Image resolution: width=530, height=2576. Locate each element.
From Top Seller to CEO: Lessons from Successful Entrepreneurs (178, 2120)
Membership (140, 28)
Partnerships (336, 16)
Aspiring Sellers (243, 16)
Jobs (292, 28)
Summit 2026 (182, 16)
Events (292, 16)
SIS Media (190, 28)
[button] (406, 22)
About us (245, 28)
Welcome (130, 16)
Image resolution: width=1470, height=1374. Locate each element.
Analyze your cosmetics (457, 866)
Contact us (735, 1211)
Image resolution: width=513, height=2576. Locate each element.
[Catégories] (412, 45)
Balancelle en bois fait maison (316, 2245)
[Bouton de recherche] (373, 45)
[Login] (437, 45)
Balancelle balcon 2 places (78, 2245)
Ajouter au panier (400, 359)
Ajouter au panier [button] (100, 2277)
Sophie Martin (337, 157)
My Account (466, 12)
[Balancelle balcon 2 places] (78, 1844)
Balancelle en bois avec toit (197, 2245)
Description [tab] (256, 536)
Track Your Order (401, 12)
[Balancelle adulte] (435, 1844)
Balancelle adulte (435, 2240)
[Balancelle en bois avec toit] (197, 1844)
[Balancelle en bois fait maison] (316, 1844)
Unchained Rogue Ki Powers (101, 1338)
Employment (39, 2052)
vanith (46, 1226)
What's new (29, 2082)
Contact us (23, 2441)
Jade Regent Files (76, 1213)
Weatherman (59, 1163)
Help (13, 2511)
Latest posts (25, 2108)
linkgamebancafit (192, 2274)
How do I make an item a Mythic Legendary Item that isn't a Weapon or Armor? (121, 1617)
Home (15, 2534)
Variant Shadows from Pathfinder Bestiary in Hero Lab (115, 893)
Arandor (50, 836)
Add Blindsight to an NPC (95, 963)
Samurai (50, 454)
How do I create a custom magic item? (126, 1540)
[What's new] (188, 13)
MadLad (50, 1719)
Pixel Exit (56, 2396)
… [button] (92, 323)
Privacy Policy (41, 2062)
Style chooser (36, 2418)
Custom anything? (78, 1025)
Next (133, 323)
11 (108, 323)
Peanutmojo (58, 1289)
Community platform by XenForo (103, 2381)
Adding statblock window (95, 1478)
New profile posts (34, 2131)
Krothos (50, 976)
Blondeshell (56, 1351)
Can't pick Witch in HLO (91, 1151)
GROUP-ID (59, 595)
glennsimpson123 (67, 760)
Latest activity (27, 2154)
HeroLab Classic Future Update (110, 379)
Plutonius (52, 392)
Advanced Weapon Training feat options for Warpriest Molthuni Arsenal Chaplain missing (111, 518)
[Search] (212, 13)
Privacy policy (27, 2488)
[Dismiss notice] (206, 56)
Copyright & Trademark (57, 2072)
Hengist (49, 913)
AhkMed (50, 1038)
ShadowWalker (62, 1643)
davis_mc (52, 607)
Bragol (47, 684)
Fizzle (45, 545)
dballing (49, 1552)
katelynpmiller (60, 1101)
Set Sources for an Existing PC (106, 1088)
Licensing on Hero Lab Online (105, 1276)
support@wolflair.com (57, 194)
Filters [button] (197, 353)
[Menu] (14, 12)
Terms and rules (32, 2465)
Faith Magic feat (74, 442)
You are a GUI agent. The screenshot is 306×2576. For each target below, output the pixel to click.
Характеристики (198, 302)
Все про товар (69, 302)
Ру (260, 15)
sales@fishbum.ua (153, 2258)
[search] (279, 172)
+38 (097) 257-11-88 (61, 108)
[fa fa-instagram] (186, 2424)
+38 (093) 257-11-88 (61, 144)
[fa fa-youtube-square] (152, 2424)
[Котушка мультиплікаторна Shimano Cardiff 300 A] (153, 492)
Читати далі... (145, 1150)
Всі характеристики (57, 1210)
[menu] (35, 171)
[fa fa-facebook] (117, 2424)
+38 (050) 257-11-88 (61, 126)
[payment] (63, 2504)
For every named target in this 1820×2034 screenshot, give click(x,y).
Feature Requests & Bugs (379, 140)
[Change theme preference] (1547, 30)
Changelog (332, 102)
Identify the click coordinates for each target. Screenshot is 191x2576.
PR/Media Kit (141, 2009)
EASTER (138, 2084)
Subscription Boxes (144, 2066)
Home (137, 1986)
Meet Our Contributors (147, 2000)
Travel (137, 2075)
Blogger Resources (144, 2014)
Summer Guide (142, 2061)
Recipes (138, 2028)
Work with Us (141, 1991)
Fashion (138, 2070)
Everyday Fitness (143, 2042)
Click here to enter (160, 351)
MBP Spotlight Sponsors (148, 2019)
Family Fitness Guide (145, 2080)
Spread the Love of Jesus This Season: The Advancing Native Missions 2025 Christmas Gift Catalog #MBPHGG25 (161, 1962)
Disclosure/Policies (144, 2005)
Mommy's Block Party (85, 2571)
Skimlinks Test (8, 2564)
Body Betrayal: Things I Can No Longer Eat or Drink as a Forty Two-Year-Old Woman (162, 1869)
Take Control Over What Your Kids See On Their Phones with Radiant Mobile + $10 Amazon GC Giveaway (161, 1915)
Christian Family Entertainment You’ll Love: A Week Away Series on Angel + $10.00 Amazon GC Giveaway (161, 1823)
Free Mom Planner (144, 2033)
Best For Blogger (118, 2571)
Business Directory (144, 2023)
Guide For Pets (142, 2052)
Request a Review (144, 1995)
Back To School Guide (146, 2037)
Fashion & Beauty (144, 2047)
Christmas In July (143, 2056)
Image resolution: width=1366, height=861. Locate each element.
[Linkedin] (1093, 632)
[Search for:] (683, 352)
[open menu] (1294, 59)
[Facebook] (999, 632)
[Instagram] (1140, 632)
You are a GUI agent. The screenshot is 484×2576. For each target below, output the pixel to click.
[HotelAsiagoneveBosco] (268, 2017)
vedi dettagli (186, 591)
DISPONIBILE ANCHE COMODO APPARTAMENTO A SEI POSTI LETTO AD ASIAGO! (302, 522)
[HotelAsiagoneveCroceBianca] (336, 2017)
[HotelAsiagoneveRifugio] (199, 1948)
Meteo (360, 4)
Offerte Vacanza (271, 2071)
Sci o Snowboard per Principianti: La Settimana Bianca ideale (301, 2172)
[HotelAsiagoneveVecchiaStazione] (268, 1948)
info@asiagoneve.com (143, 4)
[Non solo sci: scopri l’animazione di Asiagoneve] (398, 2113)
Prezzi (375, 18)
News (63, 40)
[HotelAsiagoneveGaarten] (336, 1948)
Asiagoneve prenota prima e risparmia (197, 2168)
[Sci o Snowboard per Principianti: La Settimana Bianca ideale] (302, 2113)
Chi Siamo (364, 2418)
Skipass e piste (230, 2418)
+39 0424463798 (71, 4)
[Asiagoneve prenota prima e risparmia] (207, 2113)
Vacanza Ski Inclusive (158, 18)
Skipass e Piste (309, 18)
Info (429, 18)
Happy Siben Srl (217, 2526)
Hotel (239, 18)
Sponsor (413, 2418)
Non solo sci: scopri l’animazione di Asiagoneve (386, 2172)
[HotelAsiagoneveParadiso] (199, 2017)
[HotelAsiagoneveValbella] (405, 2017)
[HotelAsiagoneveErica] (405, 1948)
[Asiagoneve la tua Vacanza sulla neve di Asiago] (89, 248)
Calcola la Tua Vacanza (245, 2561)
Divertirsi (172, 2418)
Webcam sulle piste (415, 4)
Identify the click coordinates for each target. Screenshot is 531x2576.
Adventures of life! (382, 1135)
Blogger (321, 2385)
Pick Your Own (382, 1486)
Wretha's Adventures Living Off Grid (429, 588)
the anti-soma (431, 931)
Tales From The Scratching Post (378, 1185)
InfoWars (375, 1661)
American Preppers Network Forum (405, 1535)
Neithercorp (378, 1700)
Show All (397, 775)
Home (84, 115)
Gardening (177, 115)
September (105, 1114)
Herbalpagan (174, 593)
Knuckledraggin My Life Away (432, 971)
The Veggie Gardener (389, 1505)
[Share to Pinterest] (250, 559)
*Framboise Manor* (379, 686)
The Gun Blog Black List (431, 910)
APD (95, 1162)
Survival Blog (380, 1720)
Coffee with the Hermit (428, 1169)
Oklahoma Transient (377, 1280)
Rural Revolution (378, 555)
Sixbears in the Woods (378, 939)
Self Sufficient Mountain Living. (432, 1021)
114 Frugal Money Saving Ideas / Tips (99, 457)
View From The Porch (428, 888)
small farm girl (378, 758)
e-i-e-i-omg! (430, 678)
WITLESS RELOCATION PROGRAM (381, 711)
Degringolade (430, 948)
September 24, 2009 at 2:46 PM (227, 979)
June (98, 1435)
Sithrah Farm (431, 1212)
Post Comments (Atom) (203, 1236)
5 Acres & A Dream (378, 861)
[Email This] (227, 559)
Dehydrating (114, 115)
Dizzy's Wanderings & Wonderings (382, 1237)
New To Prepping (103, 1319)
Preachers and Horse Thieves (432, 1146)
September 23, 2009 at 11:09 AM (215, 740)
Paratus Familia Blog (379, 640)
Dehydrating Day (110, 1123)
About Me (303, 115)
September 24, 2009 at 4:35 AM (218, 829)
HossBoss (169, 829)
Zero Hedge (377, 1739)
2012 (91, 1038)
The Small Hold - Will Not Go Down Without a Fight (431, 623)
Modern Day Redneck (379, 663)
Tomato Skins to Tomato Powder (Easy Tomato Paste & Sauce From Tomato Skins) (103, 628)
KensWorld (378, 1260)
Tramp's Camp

* * *

*WHAT YOU SHOULD DO:* Each line from the start of the listing above through the line containing "[Login] (437, 45)" must be reproduced exactly. Leave out the rest.

*RESPONSE TO THIS TASK:*
Image resolution: width=530, height=2576. Locate each element.
From Top Seller to CEO: Lessons from Successful Entrepreneurs (178, 2120)
Membership (140, 28)
Partnerships (336, 16)
Aspiring Sellers (243, 16)
Jobs (292, 28)
Summit 2026 (182, 16)
Events (292, 16)
SIS Media (190, 28)
[button] (406, 22)
About us (245, 28)
Welcome (130, 16)
Image resolution: width=1470, height=1374. Locate each element.
Analyze your cosmetics (457, 866)
Contact us (735, 1211)
Image resolution: width=513, height=2576. Locate each element.
[Catégories] (412, 45)
Balancelle en bois fait maison (316, 2245)
[Bouton de recherche] (373, 45)
[Login] (437, 45)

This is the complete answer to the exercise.